As the first black chairman of a major European business school, it was a proud moment for Beverley and his family. “Where I come from, that doesn’t happen. It’s unusual,” he says. “It’s a privilege. I want it to be a positive in my community.”
He wants society to be more confident in considering black - and female - leaders as capable. His own sector, social housing, is more amenable, he says. “We have a fantastic business leader in InCommunities in Geraldine Howley. She is an example.” Ms Howley, chief executive since 2003, is president of the Chartered Institute of Housing.
Beverley says he meets with Prof Reast regularly and has a strong relationship with new vice chancellor Professor Brian Cantor, who aims to establish Bradford as the technology university of the North.
As well as supporting this ambition, Beverley wants the school to continue to be recognised around the world.
He adds: “I want to make the business school more accessible to people in the very communities that surround it. The business school does incredibly well with international students and that is fantastic and long may that continue, but I think there is an opportunity for it to shine brightly in the communities of Bradford as well.
“There are very strong business-minded people in some of the communities of Bradford that maybe see the business school as not accessible to them.”
He also wants the school to appeal more to local businesses and says it needs to raise its game in the field of executive education.
Developing the relationship with the alumni network is important too; he describes Cambridge University’s expertise in this area as “a masterclass”. He also plans to bring in new members of the advisory board.

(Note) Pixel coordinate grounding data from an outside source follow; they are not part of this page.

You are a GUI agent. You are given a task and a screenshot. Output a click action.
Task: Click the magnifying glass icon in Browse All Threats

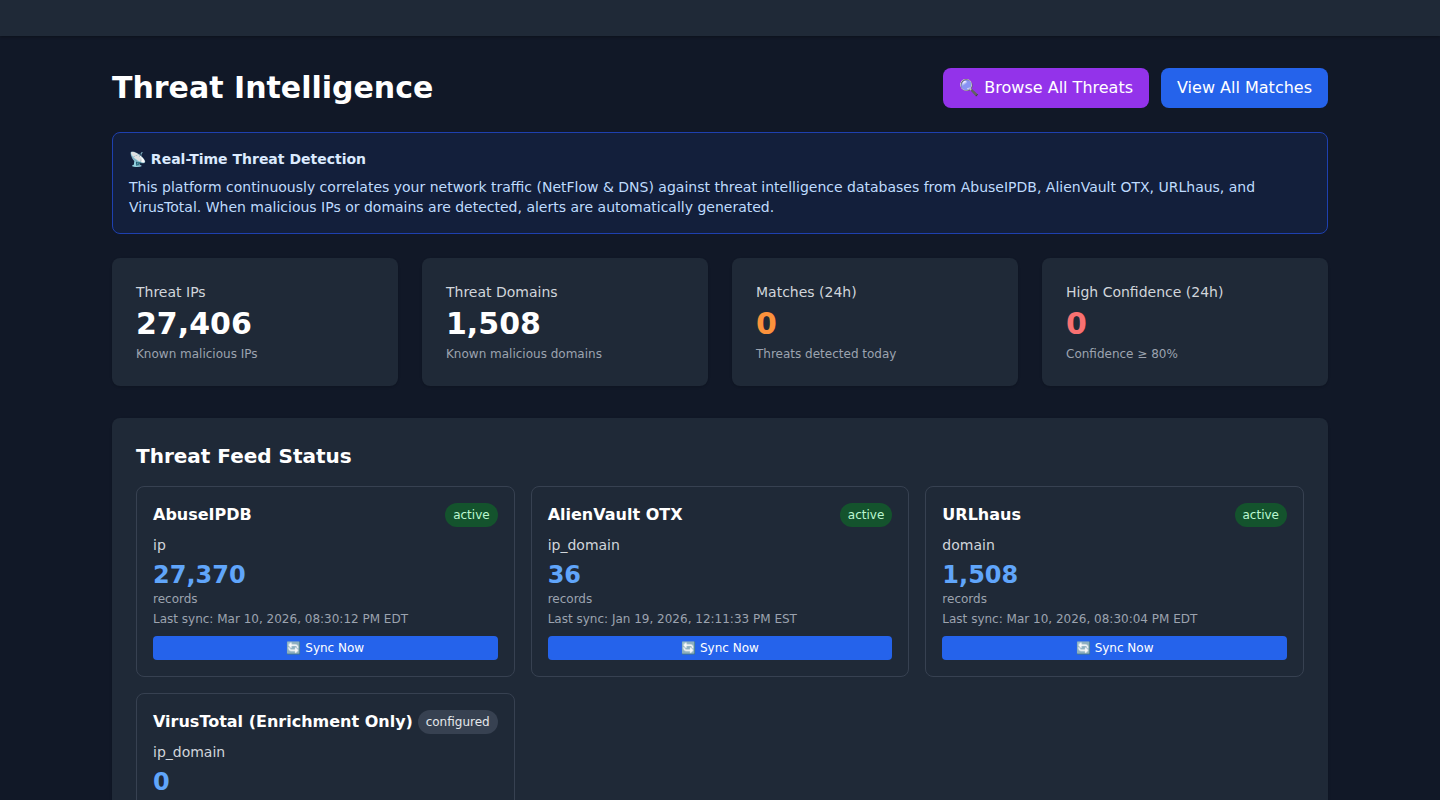pos(966,88)
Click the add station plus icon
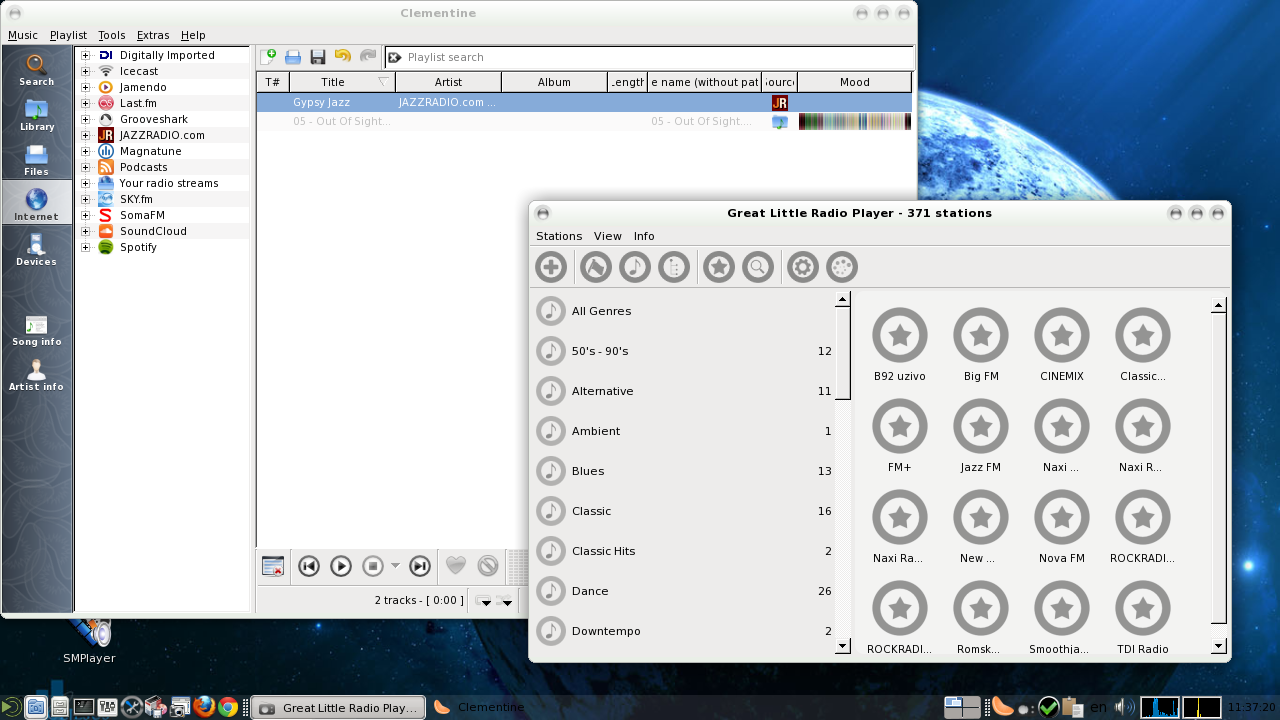 click(x=551, y=267)
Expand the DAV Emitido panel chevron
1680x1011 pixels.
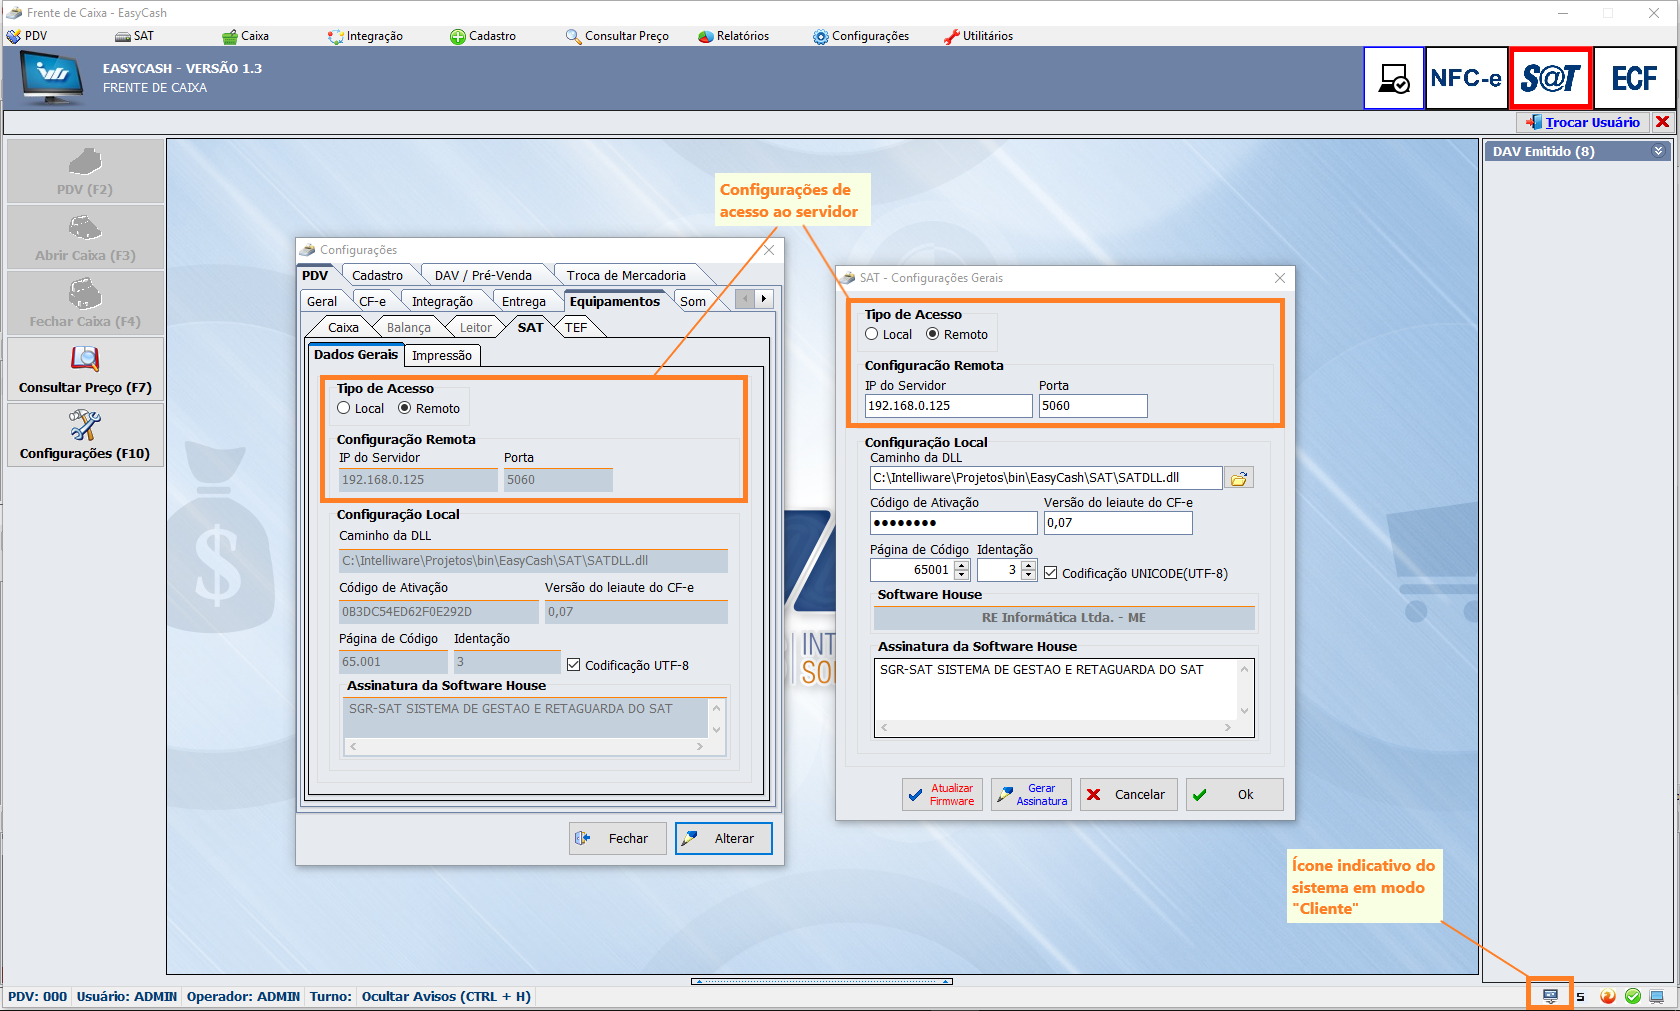[1658, 151]
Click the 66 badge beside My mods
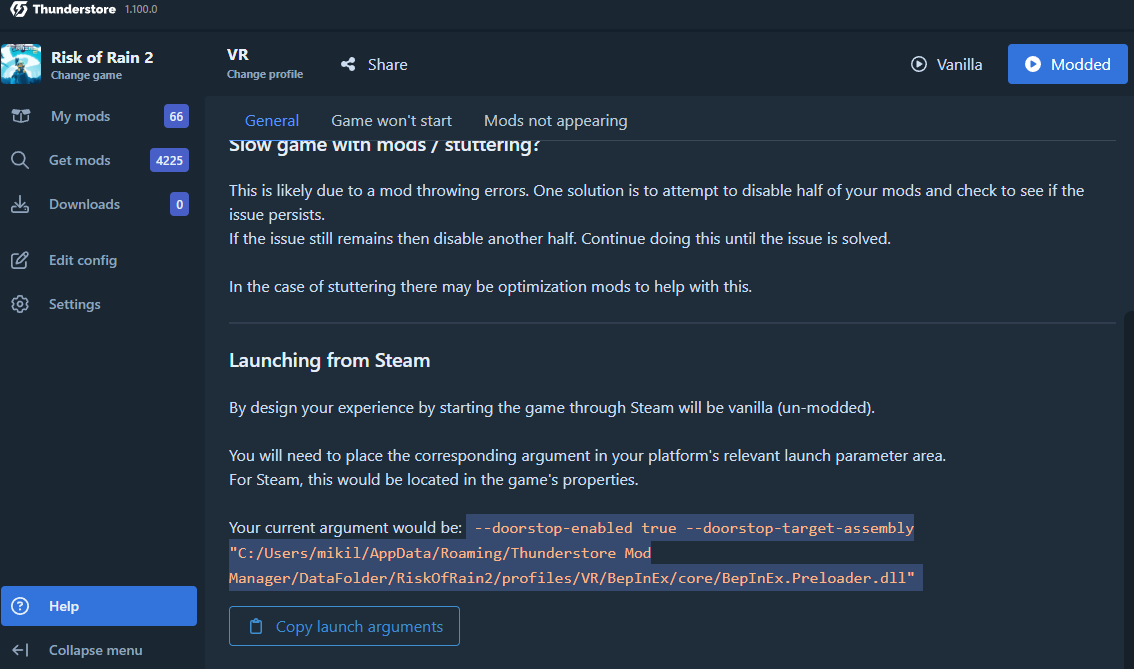Screen dimensions: 1134x669 coord(176,116)
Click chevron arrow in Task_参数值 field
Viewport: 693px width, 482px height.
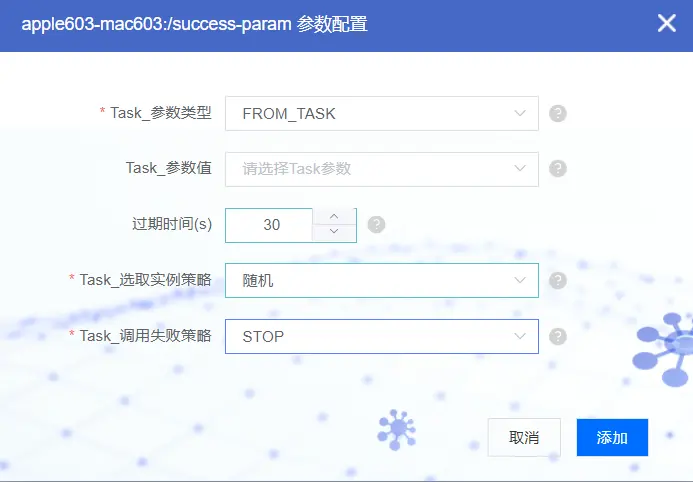coord(520,168)
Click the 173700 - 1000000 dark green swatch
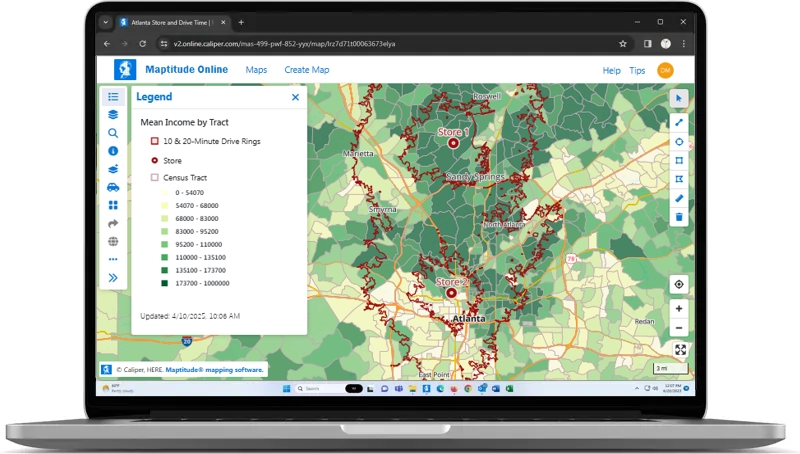Image resolution: width=800 pixels, height=454 pixels. [165, 283]
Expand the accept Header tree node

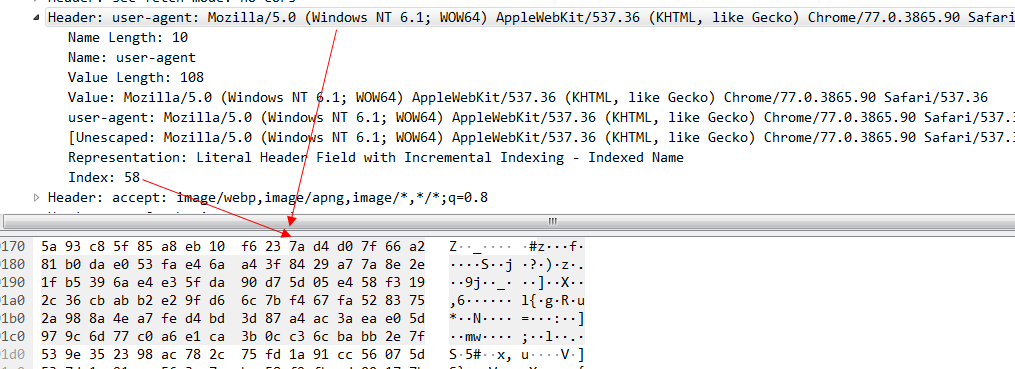pyautogui.click(x=36, y=197)
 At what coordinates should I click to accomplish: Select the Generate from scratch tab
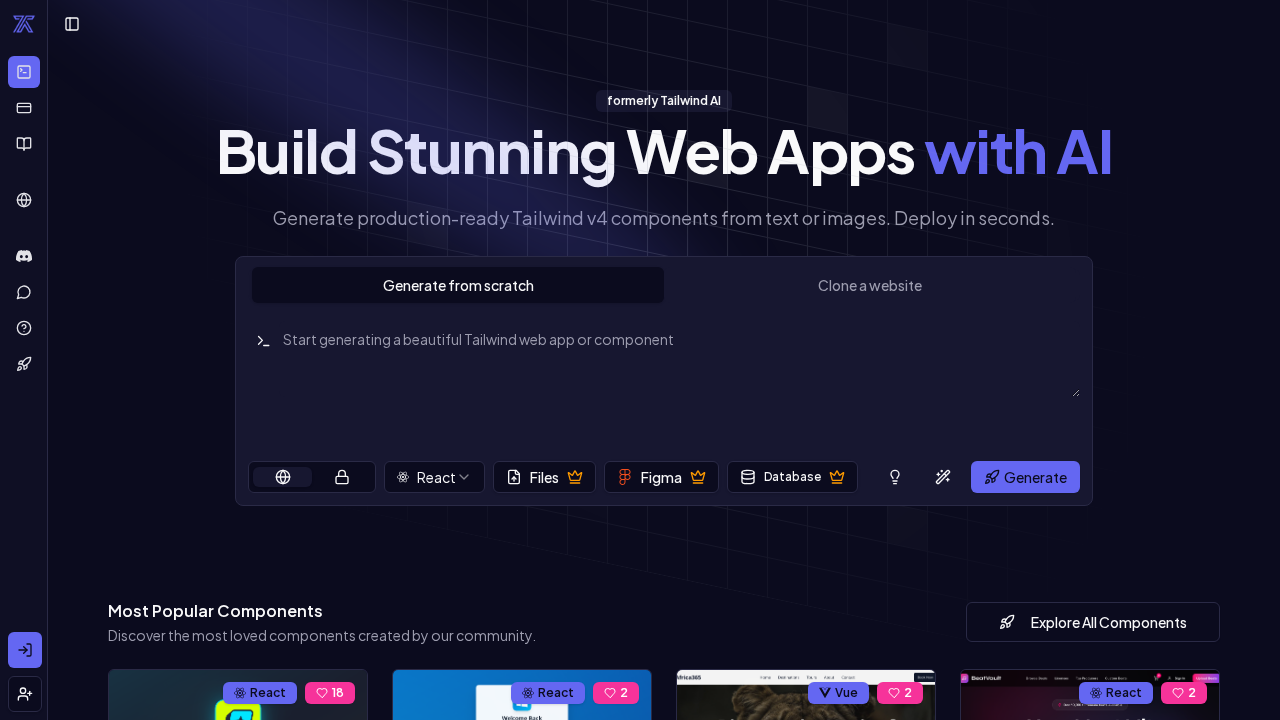click(458, 285)
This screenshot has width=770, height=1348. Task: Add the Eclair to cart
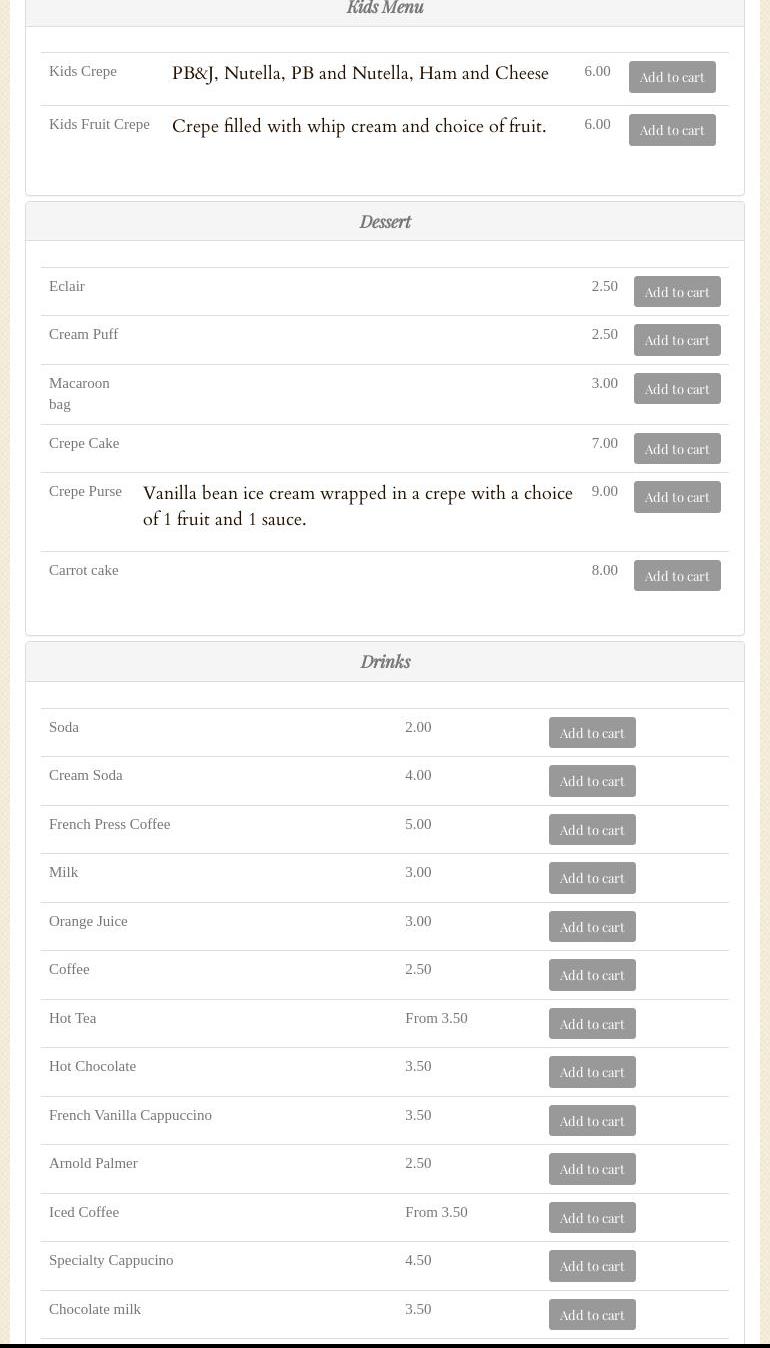[x=677, y=292]
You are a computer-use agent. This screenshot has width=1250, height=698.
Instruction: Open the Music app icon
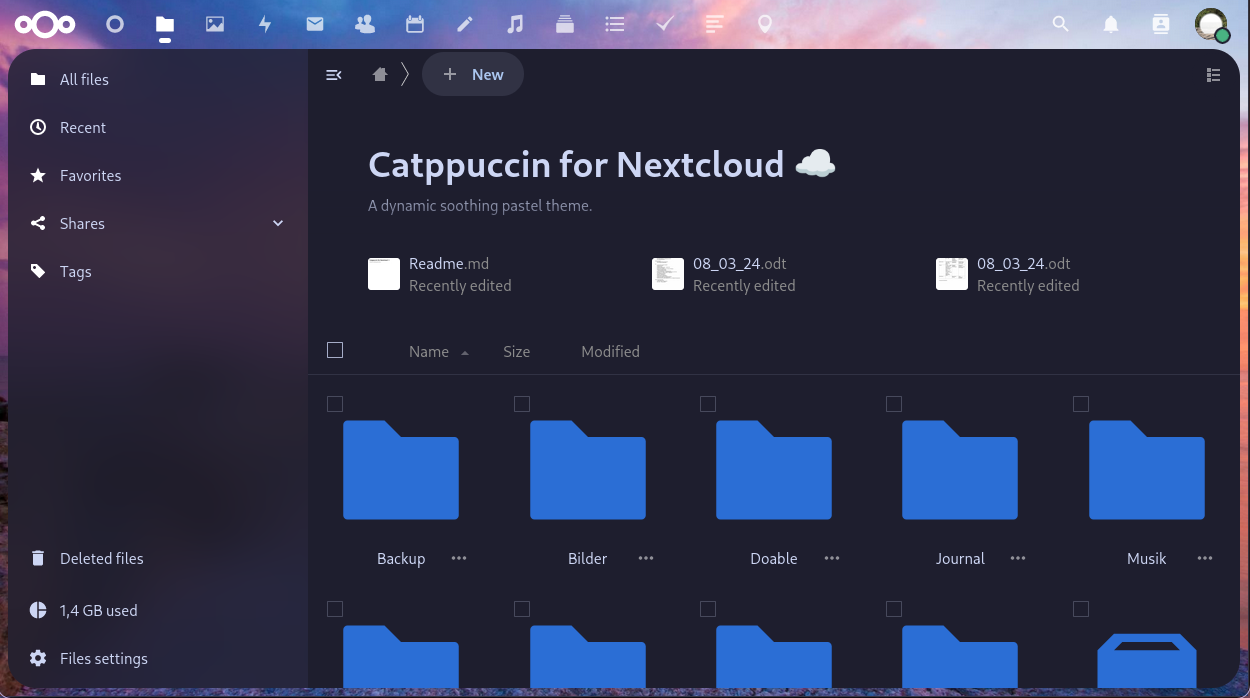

“I think we need to join the dots of the business school, the alumni and the local community in Bradford,” he says.
He hopes that the organisations and people of Bradford will do more to celebrate the success of the city and “change that perception… that the city is a no-go area because it is simply not true”.
Beverley spends time mentoring A-level students. He tells them: “Be willing to commit to what you want to achieve and work hard to do it. You will have to knock on a lot of doors, but eventually one will open.”
He says: “If I was summarising my journey, that would be it.”
Date of birth: An early 60s child
Favourite holiday destination: St Elizabeth and St Thomas in Kingston, Jamaica, because that’s where my parents are from.
Last book read: Managers Not MBAs by Henry Mintzberg. Here you have an author whose many books I read during my MBA.
Favourite song: Medicine For My Pain by Lynden David Hall or Ain’t That Peculiar by Marvin Gaye.
Favourite film: The Color Purple
Car driven: VW Golf
Best advice ever given: Anything is possible to a willing mind
Most proud of: I am very proud of my sons who have done incredibly well.